Современное же государство есть лишь некое «расположение и обустройство населенных пунктов»; здесь философу делать нечего, ибо в сегодняшнем государстве, отменившем рабство (читай: послушание), каждый – раб (271).
Далее автор переходит к резюме статей из «Ежегодника», не забывая о своей платонизирующей сверхзадаче. «Критика прогресса» Бертольда Валентина бичует в прогрессе прежде всего то, что ведет к пойкилии, а именно то, что предпочитает частичное целому механическое живому, средства целям, техническое культурному. «У нас уже не осталось "образователей, воспитателей, человекоделателей", а одни только "филологи с ограниченным учебным планом". "Разделение труда" и в духовном, в обучении и в учении, в науке и в профессии есть лишь зарабатывание денег!» (271). Андреэ лишь с новой силой подчеркивает, в насколько не-, или даже анти-платоническом времени мы живем. «Разумеется, платонов голос не достигает уха прогрессистской образованщины (букв.: образованного плебса, Bildungspöbels). У нее имеются свои "образовательные учреждения" для духа и спорта (по Валентину: "стимуляция ног из нервной системы") как "противовес против духовного, усыпляющего тело". А что требовал Платон? И того, и другого для души!» (271).
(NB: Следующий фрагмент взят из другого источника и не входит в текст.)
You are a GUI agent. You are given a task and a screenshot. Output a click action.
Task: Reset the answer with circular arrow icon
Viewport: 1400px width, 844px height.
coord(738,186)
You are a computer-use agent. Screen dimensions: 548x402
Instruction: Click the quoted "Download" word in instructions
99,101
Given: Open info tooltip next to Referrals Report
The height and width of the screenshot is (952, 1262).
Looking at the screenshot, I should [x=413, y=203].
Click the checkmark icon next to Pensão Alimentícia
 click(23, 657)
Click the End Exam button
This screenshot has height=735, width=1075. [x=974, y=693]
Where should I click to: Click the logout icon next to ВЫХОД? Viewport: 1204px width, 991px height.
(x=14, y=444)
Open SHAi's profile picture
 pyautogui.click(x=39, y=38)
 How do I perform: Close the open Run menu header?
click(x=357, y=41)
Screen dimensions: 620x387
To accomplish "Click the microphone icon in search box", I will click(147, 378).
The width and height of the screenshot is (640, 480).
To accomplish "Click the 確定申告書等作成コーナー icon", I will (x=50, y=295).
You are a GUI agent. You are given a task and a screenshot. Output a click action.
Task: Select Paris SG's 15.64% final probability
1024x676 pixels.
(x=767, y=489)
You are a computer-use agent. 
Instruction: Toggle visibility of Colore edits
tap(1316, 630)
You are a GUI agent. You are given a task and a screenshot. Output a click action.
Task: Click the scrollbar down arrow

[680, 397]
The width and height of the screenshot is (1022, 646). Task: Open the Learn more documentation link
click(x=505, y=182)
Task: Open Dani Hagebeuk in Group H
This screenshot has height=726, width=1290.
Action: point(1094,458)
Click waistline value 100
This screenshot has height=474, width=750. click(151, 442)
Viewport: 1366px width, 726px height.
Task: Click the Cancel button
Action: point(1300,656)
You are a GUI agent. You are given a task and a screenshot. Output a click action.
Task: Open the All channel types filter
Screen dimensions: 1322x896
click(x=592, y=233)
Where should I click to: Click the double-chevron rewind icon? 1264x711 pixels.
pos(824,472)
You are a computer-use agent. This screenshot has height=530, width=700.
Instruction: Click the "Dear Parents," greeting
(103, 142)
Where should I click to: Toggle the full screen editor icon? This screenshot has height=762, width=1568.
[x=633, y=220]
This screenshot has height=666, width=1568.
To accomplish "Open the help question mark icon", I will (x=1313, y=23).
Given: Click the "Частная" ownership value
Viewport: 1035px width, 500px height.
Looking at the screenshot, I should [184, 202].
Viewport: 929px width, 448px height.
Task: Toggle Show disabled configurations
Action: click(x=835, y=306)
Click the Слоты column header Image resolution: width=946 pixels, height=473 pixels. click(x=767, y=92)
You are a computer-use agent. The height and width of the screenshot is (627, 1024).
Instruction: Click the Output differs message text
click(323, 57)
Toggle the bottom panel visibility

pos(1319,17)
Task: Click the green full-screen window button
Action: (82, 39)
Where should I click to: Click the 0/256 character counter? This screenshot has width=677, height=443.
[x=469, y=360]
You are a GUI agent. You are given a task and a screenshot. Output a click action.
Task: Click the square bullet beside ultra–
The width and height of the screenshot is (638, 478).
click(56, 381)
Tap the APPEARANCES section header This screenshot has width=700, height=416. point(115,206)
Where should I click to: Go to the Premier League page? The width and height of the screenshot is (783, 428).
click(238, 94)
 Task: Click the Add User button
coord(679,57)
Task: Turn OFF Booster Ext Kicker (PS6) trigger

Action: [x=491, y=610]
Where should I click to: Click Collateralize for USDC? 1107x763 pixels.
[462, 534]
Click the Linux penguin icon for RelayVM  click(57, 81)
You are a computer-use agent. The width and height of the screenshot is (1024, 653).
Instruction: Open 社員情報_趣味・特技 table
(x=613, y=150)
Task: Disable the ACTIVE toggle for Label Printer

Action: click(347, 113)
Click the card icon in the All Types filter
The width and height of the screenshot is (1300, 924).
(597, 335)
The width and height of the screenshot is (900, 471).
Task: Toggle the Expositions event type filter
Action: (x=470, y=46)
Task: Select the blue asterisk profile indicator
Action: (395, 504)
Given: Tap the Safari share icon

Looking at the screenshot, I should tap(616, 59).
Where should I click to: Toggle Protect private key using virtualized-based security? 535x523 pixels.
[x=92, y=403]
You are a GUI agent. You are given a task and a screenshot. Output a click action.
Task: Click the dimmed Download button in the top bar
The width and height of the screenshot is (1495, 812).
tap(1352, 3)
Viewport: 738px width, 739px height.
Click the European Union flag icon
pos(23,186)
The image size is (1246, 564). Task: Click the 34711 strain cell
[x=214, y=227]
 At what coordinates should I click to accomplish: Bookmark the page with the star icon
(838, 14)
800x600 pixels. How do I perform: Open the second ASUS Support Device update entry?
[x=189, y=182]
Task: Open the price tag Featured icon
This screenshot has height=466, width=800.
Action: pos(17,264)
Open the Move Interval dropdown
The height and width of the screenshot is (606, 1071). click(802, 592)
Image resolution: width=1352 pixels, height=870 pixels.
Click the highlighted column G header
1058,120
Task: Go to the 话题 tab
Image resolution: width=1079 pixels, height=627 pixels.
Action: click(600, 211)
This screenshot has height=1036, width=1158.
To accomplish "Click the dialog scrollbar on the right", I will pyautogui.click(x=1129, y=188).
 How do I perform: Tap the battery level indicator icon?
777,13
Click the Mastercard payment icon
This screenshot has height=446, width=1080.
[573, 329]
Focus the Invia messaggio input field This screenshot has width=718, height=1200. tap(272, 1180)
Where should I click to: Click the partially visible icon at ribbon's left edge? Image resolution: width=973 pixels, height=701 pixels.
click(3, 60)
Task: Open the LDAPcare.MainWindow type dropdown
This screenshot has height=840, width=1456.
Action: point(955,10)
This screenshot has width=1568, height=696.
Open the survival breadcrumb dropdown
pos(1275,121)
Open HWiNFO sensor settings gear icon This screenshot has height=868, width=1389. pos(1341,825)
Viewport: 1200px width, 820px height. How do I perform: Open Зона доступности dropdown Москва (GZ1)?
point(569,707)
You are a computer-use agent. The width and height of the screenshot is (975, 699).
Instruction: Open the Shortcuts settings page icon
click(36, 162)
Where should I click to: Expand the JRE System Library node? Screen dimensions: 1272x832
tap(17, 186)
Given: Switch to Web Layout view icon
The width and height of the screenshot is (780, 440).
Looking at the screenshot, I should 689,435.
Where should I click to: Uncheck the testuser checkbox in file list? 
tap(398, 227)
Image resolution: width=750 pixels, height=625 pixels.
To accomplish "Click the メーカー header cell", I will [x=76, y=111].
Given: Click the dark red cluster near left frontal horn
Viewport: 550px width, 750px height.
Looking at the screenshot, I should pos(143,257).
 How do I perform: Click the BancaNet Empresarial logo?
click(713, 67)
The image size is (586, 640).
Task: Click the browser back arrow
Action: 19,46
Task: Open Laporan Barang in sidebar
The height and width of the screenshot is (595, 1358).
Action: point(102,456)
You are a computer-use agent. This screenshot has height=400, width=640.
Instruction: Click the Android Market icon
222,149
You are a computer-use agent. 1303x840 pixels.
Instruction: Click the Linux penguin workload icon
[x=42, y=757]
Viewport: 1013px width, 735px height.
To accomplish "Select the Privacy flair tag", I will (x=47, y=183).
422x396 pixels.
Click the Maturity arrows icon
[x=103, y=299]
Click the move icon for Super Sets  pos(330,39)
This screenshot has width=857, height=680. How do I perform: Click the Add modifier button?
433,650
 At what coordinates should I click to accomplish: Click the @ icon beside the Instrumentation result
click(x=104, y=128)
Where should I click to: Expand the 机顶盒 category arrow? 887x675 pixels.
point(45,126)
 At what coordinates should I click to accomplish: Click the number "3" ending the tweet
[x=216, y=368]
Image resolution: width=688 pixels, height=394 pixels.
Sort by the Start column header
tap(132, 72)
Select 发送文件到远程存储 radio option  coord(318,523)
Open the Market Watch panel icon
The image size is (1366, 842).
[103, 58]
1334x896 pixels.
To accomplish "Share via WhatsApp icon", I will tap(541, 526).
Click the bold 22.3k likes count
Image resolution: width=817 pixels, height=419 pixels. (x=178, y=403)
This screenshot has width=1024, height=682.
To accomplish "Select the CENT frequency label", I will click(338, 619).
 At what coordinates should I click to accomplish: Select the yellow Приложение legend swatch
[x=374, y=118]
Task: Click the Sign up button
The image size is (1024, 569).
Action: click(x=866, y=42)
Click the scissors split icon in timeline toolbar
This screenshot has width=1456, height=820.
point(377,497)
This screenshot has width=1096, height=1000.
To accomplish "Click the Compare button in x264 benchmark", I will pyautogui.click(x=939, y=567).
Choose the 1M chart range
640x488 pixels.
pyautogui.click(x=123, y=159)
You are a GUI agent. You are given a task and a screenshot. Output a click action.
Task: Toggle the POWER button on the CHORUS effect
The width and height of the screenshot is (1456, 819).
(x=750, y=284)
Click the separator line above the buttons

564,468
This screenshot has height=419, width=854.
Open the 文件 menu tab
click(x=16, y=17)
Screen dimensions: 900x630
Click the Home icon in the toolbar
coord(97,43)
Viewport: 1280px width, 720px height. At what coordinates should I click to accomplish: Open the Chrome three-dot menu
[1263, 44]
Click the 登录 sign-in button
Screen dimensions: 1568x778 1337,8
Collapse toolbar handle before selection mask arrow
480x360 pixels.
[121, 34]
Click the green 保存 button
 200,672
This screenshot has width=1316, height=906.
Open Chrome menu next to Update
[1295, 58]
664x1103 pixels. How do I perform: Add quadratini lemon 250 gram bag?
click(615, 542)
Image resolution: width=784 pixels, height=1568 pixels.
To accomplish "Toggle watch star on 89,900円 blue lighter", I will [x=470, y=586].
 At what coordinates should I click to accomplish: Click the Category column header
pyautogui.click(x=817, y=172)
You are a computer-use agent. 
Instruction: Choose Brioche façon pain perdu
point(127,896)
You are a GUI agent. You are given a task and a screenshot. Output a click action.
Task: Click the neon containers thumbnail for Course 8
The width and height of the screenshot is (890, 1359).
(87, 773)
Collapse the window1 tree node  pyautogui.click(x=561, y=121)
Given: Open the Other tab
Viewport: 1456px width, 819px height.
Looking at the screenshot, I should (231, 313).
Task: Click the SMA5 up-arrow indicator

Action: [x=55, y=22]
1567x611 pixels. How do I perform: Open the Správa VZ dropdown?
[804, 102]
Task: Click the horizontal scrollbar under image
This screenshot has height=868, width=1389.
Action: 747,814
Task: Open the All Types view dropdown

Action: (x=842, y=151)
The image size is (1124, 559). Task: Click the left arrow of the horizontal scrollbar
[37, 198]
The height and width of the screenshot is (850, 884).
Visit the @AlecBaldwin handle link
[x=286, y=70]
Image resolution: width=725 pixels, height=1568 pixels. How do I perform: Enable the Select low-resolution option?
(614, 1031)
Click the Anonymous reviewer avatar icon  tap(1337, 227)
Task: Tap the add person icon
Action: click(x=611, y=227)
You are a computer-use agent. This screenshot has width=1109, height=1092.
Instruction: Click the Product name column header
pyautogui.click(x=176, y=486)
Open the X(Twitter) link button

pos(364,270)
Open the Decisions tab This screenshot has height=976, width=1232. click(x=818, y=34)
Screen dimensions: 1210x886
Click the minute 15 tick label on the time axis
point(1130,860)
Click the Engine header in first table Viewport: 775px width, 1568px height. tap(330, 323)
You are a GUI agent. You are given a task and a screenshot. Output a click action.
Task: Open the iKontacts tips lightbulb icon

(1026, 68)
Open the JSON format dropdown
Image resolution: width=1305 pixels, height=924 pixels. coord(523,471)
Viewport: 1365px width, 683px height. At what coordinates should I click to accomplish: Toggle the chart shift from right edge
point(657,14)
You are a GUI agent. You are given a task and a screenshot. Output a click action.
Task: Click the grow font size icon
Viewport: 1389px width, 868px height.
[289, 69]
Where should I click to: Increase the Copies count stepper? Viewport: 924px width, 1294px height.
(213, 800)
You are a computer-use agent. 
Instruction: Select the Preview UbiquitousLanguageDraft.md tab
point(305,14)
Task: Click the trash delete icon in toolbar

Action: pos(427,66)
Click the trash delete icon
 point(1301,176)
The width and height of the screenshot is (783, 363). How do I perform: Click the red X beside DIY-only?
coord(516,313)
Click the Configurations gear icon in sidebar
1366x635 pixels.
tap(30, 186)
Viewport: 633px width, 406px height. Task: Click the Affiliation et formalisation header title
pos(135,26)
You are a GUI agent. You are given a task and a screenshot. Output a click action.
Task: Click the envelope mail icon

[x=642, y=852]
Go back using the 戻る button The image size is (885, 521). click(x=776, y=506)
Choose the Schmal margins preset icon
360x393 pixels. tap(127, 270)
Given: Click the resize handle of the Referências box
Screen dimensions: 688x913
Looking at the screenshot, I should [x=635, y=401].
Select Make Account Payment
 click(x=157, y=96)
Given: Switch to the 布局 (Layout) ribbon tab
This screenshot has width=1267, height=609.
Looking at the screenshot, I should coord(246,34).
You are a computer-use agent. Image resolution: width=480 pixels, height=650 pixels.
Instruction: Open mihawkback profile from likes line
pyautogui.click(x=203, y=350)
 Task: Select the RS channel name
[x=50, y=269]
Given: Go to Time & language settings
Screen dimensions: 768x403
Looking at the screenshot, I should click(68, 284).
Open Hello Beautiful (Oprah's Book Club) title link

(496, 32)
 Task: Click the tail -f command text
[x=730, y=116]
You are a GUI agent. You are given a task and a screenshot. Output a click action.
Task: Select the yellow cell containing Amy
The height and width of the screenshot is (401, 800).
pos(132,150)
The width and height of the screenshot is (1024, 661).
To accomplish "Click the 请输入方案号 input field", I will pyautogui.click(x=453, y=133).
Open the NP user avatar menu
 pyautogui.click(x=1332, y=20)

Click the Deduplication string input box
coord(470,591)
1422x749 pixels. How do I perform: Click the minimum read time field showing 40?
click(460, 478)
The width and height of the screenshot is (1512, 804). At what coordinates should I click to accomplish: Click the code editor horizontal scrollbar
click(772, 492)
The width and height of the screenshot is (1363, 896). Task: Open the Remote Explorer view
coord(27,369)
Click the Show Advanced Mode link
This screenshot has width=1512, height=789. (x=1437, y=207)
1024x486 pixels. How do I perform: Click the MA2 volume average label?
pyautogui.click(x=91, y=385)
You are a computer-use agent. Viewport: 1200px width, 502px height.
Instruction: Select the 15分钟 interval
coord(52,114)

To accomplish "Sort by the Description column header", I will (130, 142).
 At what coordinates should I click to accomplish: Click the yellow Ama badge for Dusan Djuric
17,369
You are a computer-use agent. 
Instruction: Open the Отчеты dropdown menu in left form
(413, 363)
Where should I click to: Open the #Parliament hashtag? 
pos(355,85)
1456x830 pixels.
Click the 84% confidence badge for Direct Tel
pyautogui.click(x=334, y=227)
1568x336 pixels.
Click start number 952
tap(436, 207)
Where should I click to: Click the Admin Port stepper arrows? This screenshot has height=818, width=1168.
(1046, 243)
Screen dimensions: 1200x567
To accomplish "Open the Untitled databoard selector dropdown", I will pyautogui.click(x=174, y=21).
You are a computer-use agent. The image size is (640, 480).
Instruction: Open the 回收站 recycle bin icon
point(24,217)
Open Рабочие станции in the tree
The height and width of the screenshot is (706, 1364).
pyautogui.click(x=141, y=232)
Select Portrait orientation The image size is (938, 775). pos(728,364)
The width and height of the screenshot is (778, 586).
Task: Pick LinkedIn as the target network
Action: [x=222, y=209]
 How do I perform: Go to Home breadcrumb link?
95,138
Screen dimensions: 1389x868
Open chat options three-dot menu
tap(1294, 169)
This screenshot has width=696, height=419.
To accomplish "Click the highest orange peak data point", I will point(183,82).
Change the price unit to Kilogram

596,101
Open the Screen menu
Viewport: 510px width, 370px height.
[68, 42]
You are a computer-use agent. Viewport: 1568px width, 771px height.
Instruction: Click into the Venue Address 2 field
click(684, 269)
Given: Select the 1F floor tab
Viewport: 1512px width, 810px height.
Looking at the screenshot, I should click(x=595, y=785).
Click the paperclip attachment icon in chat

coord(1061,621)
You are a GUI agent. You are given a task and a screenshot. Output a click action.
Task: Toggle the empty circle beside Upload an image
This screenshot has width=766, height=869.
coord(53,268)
Рецензент продолжает: «фатальное влияние современной филологии на школу и юношество» разбирает на одном примере Курт Хильдебрандт (речь идет, как вы понимаете, об уже рассмотренной нами статье «Эллада и Виламовиц»). Подход Виламовица к Греции (заметим, обладавший тогда в Германии репутацией нормативного, – для всех, кроме тех, кто считал себя наследниками старого оппонента Виламовица – Ницше) автор объявляет странным до загадочности: «Большей частью оптимистической, идеологической чрезмерно завышенной оценкой ныне существующей модерновой культуры объясняется отношение этого филолога [Виламовица] к античности, которое осталось бы совершенно загадочным без его прогрессомании». В чем же эта странность? Виламовиц не испытывает по отношению к предмету никакого почтения [Ehrfurcht], чувствует себя выше Эсхила, Софокла, Платона и обращается поэтому с «великими владыками духовной империи» запанибрата (271). Он понимает в древних ровно столько, сколько ему позволяет наш бескровный понятийно-технический дух времени. «В результате Платону бросается упрек в бесстилии и научно-поэтической игривости» (272).